Now this, as we’ve said, applies to everything about us and how we live, this understanding that God owns us. That the Lord owns our sexuality is what St. Paul is emphasizing here.  We acknowledge this in the face of a world that disregards this truth with the awful consequences of disregarding it: abortion, unwed mothers and so many children without fathers, the absurdity of “same sex marriage.” the scourge and plague of pornography—-and all that’s tearing at the family today. .  It is a loving ownership that lets us be free to acknowledge it and then to make it into the ownership of our hearts, which means that we love and obey our Father who made us and made us to be happy with Him forever.   When the God-given purpose of sex is ignored, that purpose is tragically lost: love, marriage, and family.  When it is acknowledged and lived, then we preserve these precious things and, as St. Paul says, “we glorify God in our bodies.”

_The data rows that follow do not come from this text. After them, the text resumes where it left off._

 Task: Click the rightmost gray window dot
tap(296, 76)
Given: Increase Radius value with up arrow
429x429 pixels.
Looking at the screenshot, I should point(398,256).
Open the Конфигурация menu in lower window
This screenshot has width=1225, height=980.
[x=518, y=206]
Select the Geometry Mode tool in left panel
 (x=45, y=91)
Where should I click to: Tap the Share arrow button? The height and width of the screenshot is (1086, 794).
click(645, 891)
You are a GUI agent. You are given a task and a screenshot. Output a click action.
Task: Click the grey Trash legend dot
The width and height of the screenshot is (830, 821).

We acknowledge the truth about sexuality in the face of our own weak flesh.  So along with our acceptance that God does have the say entirely over our sexuality, must go a constant plea for the grace to live by what He says.  I don’t know anyone who put it better in a brief prayer than St. Augustine who certainly had his problems with sexuality before his conversion.  He just said, “Lord, you have commanded chastity.  Grant what you command, and command what you will.”  He didn’t argue or reason about it.  Reason is pretty weak when we are strongly tempted.  It is love of Our Lord that is our strongest motive and our reliance on Him that is our strength.  Which is why Augustine adds those words, saying:  “Ask whatever you want, command what you will, and I will do it; with your help I will do it.”

All we have to understand is that God wills something and the rest is up to our love.  Like so many sacrifices involved in Christian living, this one of self-control about sex is first and last a test of our love, a very real and constant test of our love for Jesus because He commands it so clearly and because it can be so difficult.  “Lord, you have commanded chastity.  Grant what you command, and command what you will.”  That is a great act of love.

This is a hopeful prayer, to be sure.  It’s like the Gospel today when the disciples ask Jesus where he is staying and He says “Come, and you will see.” Yes, come to Him and we will see what we need to see about all that concerns our happiness, like chastity in our lives and in our homes.  See it and see our way to it through the grace of Our Lord Jesus Christ.